I keep looking around, hoping that there is some road map that will teach me both how to handle her absence. I keep winding up on support group websites, reading about others’ grief. It’s not the same though. My grief is profound and heavy; it tears apart my bones. I feel it in the marrow, in the blood, in the pieces of me that her disappearance has crafted.
I can feel it like a drum beat just beneath my skin. It’s loudest at the temples of my head, an unending scream that would outlive Edvard Munch’s painting of the same name. The pounding in my head and the sorrow at her absence is enough to drive anyone crazy.

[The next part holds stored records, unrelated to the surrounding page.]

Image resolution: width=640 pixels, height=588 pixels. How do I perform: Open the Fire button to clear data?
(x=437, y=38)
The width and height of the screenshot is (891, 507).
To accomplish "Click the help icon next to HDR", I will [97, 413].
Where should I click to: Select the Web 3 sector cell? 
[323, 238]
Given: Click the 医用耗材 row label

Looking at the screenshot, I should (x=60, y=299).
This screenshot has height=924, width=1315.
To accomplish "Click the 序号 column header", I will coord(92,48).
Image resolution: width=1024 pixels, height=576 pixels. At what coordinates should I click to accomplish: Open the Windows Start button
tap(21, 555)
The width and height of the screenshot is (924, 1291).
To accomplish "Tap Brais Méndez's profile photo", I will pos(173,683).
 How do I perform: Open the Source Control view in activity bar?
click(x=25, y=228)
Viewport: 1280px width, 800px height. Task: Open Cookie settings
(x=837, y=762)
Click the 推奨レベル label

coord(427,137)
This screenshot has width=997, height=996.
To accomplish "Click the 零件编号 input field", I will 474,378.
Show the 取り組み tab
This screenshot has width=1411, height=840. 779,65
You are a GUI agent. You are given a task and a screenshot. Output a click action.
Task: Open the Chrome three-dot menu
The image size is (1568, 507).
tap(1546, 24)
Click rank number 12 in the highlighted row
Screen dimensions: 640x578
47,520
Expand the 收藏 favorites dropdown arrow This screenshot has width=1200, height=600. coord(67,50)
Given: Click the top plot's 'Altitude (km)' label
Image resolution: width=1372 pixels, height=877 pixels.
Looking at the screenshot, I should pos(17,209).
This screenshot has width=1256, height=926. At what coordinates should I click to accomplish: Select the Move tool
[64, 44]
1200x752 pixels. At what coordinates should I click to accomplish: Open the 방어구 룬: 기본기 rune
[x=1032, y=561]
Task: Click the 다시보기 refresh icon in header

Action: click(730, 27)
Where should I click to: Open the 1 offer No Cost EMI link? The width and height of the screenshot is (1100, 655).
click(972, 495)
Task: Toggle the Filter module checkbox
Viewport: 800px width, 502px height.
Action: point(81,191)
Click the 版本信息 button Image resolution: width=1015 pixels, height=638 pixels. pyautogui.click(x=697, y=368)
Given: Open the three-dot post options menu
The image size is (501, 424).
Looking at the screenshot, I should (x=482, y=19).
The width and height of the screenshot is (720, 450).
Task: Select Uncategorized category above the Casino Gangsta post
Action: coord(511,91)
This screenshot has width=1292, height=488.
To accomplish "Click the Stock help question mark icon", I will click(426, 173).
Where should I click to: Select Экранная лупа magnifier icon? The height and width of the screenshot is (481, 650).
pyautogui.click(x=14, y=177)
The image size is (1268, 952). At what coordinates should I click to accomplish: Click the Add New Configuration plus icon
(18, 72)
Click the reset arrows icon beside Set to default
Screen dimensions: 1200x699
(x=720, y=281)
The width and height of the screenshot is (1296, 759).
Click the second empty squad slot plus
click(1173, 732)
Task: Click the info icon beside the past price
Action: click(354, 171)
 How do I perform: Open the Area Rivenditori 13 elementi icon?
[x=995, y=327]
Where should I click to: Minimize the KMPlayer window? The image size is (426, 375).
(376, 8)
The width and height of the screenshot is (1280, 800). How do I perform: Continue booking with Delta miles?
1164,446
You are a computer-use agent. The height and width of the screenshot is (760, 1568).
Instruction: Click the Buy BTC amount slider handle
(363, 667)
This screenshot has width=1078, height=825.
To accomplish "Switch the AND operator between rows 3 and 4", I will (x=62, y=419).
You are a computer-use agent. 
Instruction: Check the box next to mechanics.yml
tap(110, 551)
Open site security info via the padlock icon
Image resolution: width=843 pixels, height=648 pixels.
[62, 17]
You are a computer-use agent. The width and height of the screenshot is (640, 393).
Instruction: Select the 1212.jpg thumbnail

That’s the point, though, isn’t it? She is supposed to be distant from me; she is supposed to leave and to come back in her own time, and I am supposed to sit here waiting, sitting vigil in her absence with my grief. My vigil is pain filled and harrowing. I feel like the rise of a new day is a miraculous moment that I must share with her, but she is gone. I feel like the simple fact that I breathed through yet another night with her still missing is a miracle, something to share with her, but again she is gone and I am alone.
I keep returning to The Distant Goddess myth, in the hopes that I can learn how to lure her back home. I found the pieces about Djehuty going out to her, tempting her to return, and I read the bits about Shu who did likewise. Neither piece fit into my haphazard diaspora, nothing worked into the puzzle that this self-made mystery is about.
How can I possibly lure her back to me? Do I trick her? Do I tell her the truth? Does the truth outweigh the sorrow infused in seven years of our love-hate relationship?
I need her. I am nothing but an automaton. I am lost without her. I can feel the moment of her leaving, the second that I broke into a thousand pieces, and I know that this isn’t enough to bring her back. I am alone and lost, hoping that one day she returns to me.